----- Text to read -----

A couple looking amused standing in a living room in this photo from Paramount Pictures.
This feel-good musical won out over much stronger contenders in 1944. (Image: Paramount Pictures)

We all love a wholesome Bing Crosby musical, but not all of his productions rank among the best films of all time. “Going My Way” follows a young, charismatic priest who fights against his church’s traditionalism, forming a boys’ choir and winning over the hearts of the community. It’s a great rainy-day watch, but during the 1944 Academy Awards, it was up against the iconic psychological thriller “Gaslight,” starring Ingrid Bergman as a woman whose husband slowly manipulates her into believing she’s going insane. The film introduced the idea of “gaslighting” to popular culture and is remembered as a trailblazer in its genre. It’s clear what the winner should have been that year.

‘The Best Years of Our Lives’ (1946)

----- Entries -----

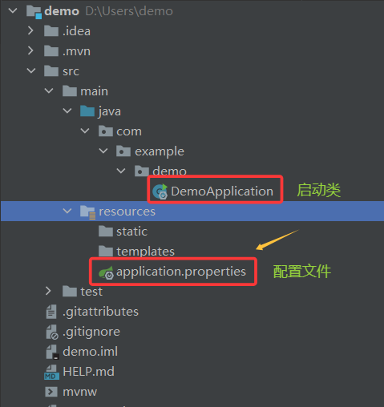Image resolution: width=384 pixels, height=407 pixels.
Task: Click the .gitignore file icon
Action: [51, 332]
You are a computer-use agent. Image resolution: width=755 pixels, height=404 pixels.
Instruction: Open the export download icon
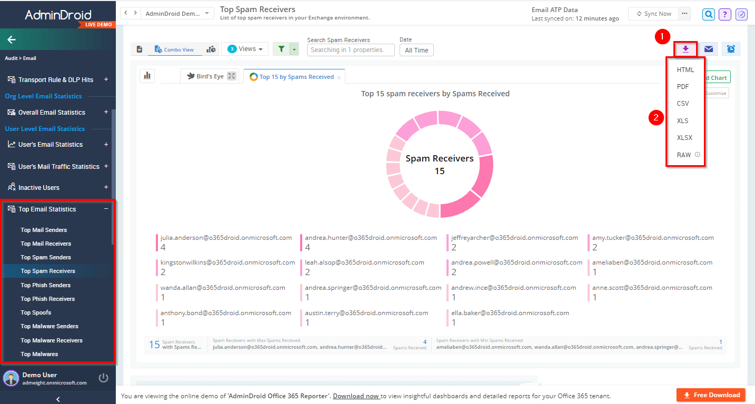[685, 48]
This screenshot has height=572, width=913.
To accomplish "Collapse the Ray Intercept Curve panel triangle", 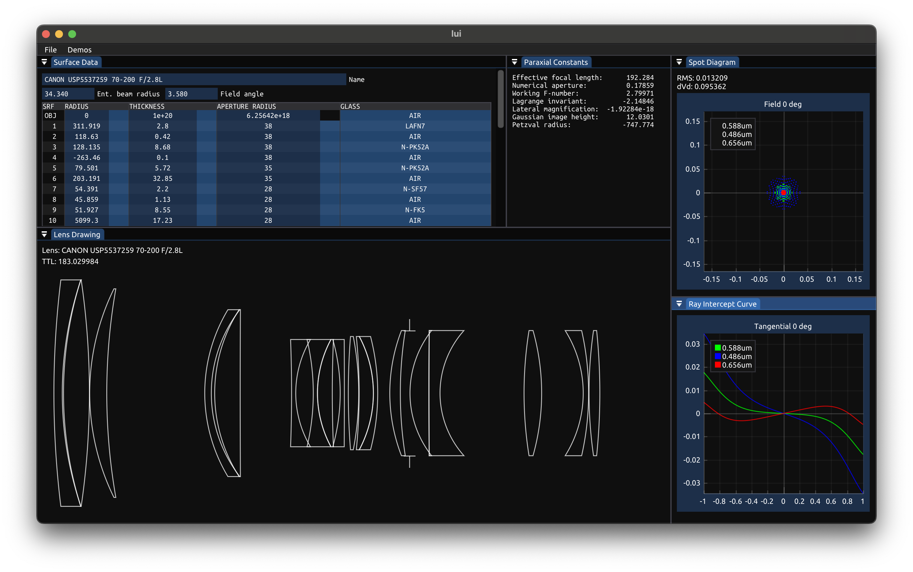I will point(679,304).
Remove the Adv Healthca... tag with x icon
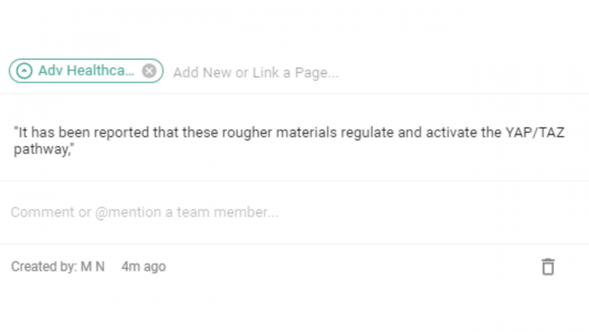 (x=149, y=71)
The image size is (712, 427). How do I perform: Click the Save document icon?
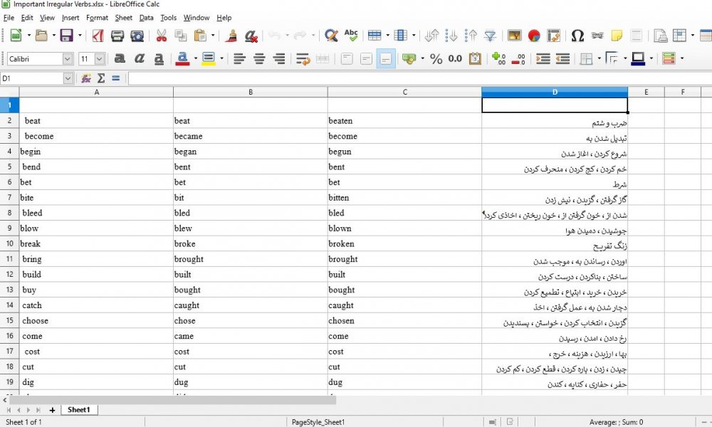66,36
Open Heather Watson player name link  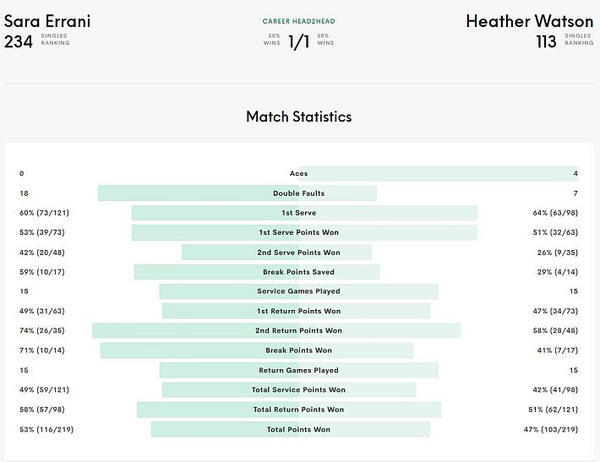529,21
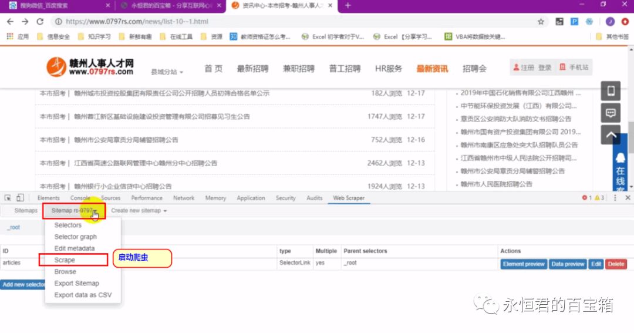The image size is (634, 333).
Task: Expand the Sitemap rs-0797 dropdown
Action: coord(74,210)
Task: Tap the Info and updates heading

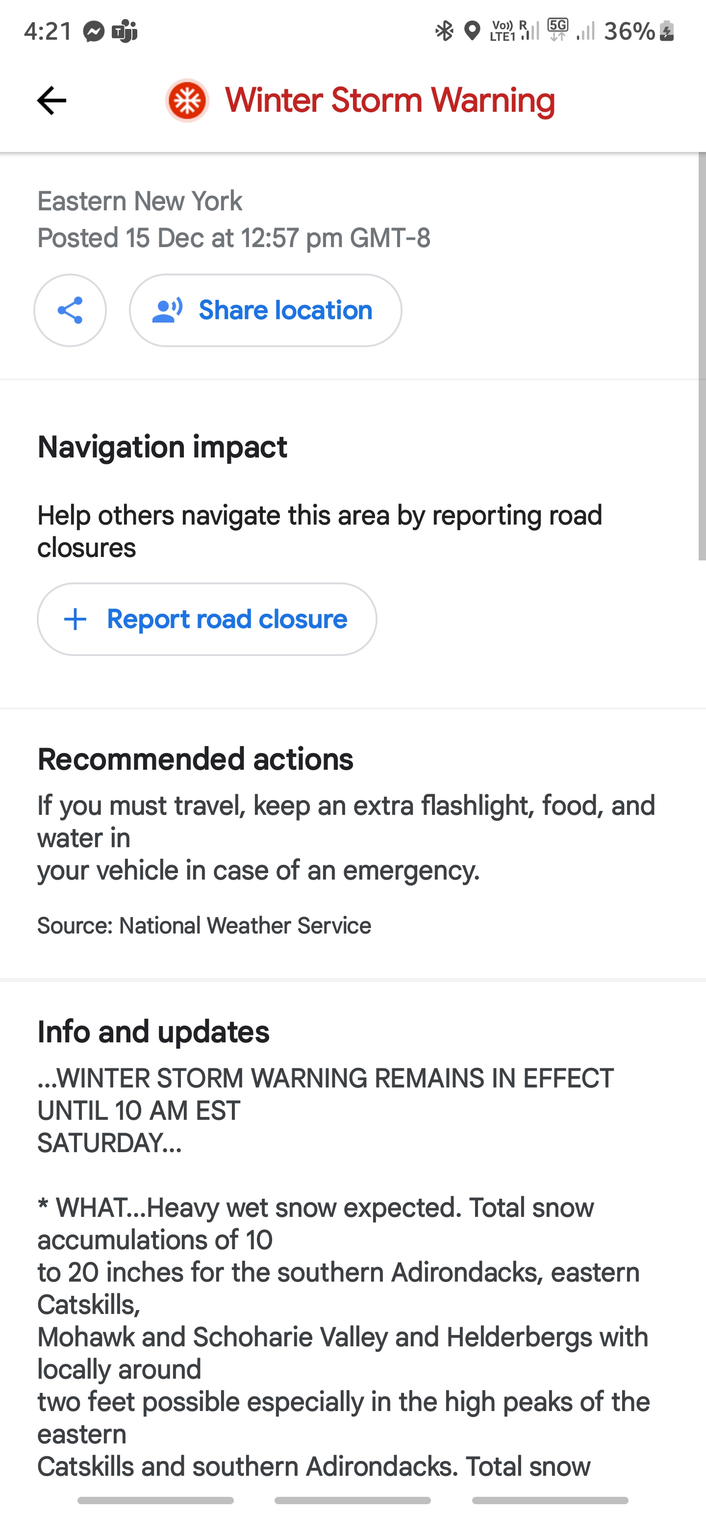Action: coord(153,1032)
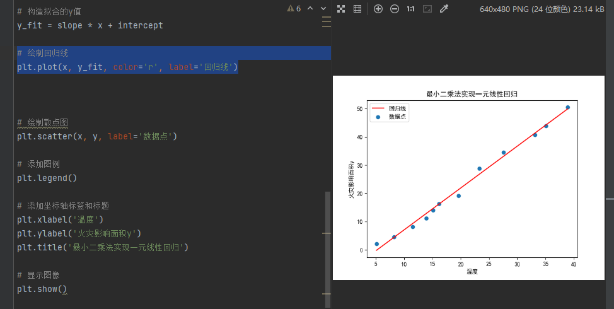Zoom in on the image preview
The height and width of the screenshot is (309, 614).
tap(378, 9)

-----

_Complete the following:_
1 – Please list every film title that the film passage names.
2 – According to the film passage, are these statements true? (a) The priest in "Going My Way" forms a boys' choir. (b) Ingrid Bergman stars in "Going My Way." (c) The image is credited to Paramount Pictures. Answer yes or no for each, and quote the words that decide it.
Rely on the film passage alone.

_Expected responses:_
1 –
"Going My Way"
"Gaslight"
"The Best Years of Our Lives"

2 –
(a) Yes: "forming a boys’ choir"
(b) No: "the iconic psychological thriller “Gaslight,” starring Ingrid Bergman"
(c) Yes: "(Image: Paramount Pictures)"